The room of our random experiments
by Chaitanya
TD learning refers to a broad class of Reinforcement Learning algorithms that learn by bootstrapping from the current estimate of the value function.
For some policy $\pi$, we want to estimate the value $v^\pi(s)$ of all the states $s \in \mathcal{S}$. Suppose we are given a sequence of states, actions and rewards $(s_0, a_0, r_1, s_1, a_1, r_2, \ldots)$ generated by following the policy $\pi$, we can construct a simple TD algorithm to estimate $v^\pi(s)$ as follows:
\[\begin{align*} v_{t+1}(s_t) &= v_t(s_t) - \alpha \big[v_t(s_t) - (r_{t+1} + \gamma v_t(s_{t+1}))\big] \\ v_{t+1}(s) &= v_t(s) \quad \text{for } s \neq s_t \end{align*}\]Here, $v_t(s)$ is the estimate of $v^\pi(s)$ at time $t$, $\alpha$ is the step-size parameter. This TD algorithm can be thought of as a special case of the stochastic approximation algorithm for solving the Bellman equation for $v^\pi$:
\[\begin{align} v^\pi(s) &= \mathbb{E}_\pi \big[ R_{t+1} + \gamma G_{t+1} \mid S_t = s \big] \\ &= \mathbb{E}_\pi \big[ R_{t+1} + \gamma v^\pi(S_{t+1}) \mid S_t = s \big] \label{TD-value} \end{align}\]This TD algorithm can be derived by applying robbins-monro algorithm to the above Bellman equation:
For evey state, we define a function \(g(v_\pi(s)) = v_\pi(s) - \mathbb{E}_\pi \big[ R_{t+1} + \gamma v_\pi(S_{t+1}) \mid S_t = s \big]\).

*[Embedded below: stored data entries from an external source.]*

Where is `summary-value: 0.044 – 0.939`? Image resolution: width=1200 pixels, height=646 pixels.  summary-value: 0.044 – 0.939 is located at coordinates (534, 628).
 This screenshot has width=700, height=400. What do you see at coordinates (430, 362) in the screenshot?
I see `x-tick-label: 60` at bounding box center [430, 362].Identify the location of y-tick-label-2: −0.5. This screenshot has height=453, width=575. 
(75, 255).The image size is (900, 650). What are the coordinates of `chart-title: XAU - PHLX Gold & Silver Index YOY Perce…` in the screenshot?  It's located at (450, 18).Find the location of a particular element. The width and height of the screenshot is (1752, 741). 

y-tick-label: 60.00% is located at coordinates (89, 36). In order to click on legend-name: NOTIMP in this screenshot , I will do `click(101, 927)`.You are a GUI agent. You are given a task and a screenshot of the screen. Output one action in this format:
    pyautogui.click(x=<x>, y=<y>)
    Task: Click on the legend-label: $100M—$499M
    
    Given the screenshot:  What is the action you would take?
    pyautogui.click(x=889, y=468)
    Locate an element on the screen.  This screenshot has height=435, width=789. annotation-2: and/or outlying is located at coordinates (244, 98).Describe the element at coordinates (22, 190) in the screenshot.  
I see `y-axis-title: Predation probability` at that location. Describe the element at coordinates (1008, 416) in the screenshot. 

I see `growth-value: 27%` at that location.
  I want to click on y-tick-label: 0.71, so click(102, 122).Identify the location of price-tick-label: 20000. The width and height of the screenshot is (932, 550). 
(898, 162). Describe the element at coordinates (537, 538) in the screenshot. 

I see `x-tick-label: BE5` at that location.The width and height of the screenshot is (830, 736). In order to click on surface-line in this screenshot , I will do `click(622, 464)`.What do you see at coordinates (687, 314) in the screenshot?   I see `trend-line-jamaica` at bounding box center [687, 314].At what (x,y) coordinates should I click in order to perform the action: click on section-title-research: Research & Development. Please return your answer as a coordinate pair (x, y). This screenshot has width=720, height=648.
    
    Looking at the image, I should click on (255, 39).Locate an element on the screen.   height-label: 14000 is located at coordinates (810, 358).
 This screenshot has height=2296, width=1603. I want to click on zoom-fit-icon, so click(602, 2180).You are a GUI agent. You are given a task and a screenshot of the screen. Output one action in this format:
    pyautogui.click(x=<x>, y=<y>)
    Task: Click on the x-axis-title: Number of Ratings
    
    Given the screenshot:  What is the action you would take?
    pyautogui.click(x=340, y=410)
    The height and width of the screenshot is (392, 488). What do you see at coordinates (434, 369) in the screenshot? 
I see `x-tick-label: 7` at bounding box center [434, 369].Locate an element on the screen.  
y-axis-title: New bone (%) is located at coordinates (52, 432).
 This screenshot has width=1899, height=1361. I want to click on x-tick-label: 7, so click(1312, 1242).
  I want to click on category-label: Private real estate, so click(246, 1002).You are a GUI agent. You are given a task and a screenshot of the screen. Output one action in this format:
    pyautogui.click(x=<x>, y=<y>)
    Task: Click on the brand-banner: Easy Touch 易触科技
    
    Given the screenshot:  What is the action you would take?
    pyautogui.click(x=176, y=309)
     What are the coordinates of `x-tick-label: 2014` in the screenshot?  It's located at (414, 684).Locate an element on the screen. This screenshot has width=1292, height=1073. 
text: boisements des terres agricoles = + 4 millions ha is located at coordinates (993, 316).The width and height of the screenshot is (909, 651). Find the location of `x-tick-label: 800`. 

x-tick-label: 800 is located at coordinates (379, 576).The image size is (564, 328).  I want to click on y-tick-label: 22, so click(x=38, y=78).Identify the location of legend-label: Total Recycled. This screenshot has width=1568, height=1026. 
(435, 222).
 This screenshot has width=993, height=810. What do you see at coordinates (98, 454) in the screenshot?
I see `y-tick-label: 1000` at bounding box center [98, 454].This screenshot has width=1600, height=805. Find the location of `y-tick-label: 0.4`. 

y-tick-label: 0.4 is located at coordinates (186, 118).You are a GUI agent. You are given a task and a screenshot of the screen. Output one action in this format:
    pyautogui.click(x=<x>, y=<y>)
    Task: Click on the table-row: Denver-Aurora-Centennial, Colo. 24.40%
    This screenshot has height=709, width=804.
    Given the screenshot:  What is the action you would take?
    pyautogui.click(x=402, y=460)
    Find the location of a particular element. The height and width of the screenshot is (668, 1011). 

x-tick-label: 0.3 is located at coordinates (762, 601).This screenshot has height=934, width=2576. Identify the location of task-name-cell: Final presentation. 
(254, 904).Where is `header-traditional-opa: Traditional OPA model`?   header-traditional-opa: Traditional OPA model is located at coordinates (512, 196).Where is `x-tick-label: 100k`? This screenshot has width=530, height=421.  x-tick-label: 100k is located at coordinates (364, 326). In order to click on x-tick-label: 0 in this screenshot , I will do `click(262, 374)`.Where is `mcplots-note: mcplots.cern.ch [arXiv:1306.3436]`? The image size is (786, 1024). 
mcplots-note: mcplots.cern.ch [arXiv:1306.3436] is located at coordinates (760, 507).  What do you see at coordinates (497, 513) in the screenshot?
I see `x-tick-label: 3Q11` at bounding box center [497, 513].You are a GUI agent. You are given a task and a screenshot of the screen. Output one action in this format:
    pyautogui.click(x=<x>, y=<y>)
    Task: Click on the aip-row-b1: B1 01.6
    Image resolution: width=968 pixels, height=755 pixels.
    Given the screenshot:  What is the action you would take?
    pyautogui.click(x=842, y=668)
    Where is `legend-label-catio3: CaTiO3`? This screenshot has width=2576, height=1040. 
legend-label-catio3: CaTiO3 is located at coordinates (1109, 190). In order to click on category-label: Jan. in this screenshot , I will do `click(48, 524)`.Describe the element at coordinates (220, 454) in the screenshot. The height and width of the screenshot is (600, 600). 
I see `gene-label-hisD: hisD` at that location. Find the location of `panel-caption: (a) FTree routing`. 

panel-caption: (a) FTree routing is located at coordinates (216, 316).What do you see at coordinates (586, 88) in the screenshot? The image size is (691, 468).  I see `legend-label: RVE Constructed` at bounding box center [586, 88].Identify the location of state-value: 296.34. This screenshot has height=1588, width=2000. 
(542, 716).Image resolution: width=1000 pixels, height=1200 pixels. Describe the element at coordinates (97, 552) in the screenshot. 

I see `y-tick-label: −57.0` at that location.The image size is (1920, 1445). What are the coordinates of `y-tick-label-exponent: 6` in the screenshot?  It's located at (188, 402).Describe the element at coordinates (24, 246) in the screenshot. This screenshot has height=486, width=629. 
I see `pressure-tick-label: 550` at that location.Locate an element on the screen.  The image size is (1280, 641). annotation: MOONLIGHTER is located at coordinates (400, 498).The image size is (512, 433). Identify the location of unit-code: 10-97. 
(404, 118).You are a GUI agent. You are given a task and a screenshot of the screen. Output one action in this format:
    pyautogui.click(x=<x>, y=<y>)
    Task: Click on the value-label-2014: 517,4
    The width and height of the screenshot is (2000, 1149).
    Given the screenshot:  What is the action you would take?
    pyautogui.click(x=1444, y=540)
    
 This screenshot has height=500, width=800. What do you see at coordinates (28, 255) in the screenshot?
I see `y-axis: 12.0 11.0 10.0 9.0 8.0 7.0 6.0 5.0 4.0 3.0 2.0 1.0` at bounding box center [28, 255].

Hence, the Bellman equation is equivalent to solving \(g(v_\pi(s)) = 0\). Every timestep, we observe a noisy sample of \(g(v_\pi(s))\):
\[\begin{equation*} \begin{split} \tilde{g}(v_\pi(s_t)) &= v_\pi(s_t) - (r_{t+1} + \gamma v_\pi(s_{t+1}))\\ &= \underbrace{\left( v_\pi(s_t) - \mathbb{E}\big[ R_{t+1} + \gamma v_\pi(s_{t+1}) \mid S_t = s_t \big] \right)}_{g(v_\pi(s_t))} + \underbrace{\left( \mathbb{E}\big[ R_{t+1} + \gamma v_\pi(s_{t+1}) \mid S_t = s_t \big] - (r_{t+1} + \gamma v_\pi(s_{t+1})) \right)}_{\eta_t} \end{split} \end{equation*}\]Therefore, Robbins-Monro algorithm for solving $g(v_\pi(s)) = 0$ gives us the TD update rule:
\[\begin{equation*} \begin{split} v_{t+1}(s_t) &= v_t(s_t) - \alpha \tilde{g}(v_t(s_t)) \\ &= v_t(s_t) - \alpha \big[v_t(s_t) - (r_{t+1} + \gamma v_\pi(s_{t+1}))\big] \end{split} \end{equation*}\]Note that this assumes that we alread have the correct value estimates for every other state \(s \neq s_t\). If we were to estimate the value function for all states, there would have been \(v_{t}(s_{t+1})\) instead of \(v_\pi(s_{t+1})\) in the above equation. Nevertheless, as shown later, this algorithm still converges to the correct value function if we estimate the value function for all states.
Therefore, for $0 < \alpha < 1$, the estimate $v_{t+1}(s_t)$ is closer to the TD target $\overline{v}_t$ than $v_t(s_t)$.